* Information supplied *

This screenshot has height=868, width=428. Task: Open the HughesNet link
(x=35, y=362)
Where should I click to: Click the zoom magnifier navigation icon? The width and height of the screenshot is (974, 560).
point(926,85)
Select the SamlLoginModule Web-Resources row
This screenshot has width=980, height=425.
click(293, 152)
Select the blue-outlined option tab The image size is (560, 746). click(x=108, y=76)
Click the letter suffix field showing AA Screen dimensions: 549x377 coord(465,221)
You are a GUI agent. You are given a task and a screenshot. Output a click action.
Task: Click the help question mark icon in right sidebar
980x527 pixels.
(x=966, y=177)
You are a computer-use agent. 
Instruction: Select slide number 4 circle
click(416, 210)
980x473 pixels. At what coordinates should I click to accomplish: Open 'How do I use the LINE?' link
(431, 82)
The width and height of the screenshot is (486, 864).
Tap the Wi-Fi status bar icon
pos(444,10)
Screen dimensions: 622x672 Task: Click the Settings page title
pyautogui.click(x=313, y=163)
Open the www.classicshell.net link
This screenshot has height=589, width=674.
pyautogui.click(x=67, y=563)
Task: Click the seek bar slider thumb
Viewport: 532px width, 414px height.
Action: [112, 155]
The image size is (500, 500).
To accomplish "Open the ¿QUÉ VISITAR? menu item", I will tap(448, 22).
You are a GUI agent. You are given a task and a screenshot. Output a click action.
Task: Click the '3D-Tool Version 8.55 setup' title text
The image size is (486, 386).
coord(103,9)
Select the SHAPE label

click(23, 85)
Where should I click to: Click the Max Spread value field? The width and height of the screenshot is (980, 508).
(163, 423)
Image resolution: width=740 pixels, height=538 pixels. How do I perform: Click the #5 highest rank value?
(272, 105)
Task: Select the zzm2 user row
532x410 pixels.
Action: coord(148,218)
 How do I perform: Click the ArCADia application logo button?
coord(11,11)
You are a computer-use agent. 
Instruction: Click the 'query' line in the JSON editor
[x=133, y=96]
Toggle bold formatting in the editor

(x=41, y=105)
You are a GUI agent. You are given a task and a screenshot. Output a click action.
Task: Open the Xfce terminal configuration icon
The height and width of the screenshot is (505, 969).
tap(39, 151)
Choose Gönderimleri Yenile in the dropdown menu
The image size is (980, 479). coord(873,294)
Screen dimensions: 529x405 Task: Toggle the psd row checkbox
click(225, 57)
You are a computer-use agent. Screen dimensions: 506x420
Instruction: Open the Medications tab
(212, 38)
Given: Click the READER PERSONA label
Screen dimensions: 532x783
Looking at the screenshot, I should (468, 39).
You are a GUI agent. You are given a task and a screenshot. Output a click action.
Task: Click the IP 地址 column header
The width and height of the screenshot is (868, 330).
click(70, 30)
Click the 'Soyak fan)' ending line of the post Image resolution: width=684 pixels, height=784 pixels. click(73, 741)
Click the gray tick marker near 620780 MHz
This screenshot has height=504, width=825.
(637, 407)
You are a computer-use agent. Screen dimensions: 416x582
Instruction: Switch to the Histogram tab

* Exercise aim *
Find the word "computer" in the entries and show each line where it is found.

* Expected answer *
You are a computer-use agent. 
You are a computer-use agent. 
You are a computer-use agent. Screen dimensions: 506x420
You are a computer-use agent. Screen dimensions: 416x582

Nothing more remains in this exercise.